### SHORT PROBLEM
Return every line of the records below that contains the word "filter", copying each line unchanged.

Entries on where items appear
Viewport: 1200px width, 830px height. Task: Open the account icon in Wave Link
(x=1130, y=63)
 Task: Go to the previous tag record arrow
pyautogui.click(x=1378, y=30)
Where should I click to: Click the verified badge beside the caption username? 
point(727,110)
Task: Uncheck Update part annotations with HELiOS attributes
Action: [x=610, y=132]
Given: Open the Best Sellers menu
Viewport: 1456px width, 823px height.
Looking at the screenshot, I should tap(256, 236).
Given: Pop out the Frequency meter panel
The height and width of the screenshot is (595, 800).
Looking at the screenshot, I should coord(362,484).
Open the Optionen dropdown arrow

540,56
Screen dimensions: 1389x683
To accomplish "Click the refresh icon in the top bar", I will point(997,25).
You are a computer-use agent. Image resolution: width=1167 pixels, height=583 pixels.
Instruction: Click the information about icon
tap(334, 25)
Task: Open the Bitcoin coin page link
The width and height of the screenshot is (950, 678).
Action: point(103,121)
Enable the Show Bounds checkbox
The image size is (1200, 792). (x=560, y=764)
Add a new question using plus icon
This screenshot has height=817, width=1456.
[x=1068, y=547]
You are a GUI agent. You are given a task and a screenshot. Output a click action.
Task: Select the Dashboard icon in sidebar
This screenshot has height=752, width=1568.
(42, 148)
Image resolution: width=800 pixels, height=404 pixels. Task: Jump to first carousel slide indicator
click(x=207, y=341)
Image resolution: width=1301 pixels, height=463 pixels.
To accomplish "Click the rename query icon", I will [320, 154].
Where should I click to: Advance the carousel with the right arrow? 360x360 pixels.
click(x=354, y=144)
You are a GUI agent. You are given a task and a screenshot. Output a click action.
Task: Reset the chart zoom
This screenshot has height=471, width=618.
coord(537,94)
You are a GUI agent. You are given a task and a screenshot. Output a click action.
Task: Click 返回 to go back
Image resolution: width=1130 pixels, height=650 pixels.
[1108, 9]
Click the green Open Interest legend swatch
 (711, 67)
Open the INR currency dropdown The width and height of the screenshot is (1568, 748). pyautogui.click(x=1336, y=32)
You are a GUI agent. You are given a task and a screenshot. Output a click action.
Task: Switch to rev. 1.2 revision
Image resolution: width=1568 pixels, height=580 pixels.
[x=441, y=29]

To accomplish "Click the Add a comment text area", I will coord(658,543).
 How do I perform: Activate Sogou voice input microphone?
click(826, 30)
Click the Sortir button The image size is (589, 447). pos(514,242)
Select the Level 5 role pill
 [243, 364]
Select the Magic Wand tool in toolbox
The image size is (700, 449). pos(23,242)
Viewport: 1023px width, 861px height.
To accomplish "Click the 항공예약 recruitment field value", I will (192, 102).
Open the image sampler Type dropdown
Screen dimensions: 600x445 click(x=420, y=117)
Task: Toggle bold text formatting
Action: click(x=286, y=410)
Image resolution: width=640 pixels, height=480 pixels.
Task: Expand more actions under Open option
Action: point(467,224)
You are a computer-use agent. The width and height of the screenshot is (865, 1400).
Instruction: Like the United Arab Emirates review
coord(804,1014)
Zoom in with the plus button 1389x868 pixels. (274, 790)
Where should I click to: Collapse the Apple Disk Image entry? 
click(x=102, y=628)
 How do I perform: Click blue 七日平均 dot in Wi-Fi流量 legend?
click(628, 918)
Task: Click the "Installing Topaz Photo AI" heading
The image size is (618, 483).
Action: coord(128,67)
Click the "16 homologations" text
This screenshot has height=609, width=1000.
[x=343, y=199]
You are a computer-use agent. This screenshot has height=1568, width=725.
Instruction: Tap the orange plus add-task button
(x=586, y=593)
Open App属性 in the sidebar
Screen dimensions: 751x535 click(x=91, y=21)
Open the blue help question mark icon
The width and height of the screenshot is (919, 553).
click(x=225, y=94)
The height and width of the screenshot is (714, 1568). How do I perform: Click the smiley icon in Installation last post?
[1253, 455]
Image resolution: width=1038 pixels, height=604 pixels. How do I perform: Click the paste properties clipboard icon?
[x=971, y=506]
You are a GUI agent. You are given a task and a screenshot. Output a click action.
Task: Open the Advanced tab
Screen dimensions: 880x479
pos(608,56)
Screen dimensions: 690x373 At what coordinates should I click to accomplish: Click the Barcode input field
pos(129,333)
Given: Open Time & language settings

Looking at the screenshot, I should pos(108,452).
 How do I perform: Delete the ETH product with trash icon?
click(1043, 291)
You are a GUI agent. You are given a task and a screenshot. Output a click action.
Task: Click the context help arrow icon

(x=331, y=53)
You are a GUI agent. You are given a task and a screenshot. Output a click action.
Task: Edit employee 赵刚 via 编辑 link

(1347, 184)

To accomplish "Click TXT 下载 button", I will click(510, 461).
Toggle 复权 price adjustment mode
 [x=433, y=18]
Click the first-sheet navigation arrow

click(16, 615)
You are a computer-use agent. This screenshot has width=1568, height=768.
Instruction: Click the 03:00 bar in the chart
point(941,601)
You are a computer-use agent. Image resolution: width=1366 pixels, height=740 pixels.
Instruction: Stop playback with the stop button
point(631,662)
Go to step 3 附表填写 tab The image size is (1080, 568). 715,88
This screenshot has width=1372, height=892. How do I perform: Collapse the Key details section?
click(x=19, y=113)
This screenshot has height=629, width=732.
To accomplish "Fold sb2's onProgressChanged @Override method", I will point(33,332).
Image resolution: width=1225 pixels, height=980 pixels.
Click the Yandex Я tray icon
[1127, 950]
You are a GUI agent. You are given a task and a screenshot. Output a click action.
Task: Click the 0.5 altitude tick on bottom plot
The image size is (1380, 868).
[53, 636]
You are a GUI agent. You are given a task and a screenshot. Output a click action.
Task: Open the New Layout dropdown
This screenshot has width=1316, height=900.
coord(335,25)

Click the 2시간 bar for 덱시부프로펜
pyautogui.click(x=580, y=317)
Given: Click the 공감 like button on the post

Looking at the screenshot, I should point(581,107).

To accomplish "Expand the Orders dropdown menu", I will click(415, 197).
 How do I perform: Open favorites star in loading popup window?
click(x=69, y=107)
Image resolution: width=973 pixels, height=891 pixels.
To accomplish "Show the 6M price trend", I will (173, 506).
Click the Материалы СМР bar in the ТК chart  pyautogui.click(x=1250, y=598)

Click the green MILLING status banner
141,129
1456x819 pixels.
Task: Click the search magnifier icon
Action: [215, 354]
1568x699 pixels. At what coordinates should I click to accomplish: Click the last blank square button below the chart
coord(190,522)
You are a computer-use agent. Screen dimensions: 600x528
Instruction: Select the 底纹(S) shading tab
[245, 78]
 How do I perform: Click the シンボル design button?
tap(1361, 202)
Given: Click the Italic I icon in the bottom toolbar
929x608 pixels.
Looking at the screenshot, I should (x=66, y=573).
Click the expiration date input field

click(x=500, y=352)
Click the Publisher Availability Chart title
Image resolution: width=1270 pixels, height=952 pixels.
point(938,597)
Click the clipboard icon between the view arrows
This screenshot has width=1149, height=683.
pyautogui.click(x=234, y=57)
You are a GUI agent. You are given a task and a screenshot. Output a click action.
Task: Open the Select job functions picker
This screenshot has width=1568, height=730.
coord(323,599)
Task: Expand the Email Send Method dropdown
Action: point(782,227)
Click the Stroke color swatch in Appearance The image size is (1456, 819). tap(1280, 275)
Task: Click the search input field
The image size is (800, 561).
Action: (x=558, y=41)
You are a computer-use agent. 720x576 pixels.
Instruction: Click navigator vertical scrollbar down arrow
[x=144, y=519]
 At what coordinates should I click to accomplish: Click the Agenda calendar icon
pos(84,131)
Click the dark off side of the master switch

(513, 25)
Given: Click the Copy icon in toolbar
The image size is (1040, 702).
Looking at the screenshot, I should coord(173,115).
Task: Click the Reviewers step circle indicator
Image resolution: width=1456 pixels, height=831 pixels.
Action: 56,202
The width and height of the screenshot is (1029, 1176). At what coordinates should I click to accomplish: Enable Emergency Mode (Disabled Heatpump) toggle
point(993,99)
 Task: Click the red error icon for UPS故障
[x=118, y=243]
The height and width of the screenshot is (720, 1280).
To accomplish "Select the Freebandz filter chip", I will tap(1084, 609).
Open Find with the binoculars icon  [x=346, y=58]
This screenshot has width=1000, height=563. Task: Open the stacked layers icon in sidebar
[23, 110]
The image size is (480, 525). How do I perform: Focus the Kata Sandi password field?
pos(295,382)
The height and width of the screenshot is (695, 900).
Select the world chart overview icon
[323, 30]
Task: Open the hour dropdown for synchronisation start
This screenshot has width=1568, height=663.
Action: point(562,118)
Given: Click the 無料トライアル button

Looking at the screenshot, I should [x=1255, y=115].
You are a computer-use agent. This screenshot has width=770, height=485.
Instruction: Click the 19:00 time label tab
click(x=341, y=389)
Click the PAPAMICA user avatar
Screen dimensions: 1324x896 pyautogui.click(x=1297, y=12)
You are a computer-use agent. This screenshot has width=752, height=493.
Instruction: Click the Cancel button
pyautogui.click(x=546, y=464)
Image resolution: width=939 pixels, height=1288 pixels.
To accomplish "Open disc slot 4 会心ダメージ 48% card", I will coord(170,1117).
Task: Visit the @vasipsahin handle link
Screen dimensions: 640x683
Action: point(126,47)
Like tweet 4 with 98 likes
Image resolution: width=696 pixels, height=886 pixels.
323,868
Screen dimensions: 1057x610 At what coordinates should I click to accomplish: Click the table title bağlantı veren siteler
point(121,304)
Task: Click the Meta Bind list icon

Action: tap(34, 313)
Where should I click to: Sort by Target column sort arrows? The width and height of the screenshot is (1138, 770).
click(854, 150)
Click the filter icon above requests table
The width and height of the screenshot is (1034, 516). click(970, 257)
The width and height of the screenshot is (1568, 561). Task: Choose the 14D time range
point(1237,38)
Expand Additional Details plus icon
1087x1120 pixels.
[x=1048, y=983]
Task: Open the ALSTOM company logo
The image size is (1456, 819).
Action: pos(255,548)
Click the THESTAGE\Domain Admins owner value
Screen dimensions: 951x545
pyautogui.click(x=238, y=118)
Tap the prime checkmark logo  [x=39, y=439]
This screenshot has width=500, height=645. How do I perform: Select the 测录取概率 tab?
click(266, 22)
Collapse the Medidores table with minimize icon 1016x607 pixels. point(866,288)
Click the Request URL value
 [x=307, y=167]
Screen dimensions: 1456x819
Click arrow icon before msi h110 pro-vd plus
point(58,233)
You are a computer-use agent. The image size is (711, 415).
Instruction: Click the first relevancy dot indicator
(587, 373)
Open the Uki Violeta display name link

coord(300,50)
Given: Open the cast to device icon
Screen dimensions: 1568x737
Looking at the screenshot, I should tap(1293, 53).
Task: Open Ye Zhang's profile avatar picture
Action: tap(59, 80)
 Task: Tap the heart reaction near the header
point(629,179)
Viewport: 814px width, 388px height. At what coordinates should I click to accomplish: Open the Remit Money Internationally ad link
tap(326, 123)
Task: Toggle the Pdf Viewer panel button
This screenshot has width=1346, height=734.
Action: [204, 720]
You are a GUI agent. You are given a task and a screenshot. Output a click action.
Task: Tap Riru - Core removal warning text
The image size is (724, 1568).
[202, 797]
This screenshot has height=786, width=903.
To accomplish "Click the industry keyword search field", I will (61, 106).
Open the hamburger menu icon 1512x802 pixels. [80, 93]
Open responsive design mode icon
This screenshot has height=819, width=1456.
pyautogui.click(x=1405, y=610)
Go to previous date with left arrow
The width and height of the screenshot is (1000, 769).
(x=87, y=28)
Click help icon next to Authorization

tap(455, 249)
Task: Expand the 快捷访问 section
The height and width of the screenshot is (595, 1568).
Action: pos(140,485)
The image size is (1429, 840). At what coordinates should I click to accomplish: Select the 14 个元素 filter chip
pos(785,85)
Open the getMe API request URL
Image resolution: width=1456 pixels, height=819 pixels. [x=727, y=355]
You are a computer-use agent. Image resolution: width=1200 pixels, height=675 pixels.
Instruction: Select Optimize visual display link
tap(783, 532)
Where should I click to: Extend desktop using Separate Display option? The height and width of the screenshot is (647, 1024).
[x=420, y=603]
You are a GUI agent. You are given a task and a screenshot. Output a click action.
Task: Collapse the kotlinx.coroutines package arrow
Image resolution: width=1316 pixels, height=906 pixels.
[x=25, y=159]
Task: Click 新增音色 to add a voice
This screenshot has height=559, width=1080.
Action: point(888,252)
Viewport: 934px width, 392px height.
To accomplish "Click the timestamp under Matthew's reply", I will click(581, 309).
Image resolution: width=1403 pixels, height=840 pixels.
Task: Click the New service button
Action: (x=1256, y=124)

### RESPONSE TO THIS TASK
To accomplish "Select the Freebandz filter chip", I will tap(1084, 609).
Click the filter icon above requests table
The image size is (1429, 840). At what coordinates should I click to accomplish: Select the 14 个元素 filter chip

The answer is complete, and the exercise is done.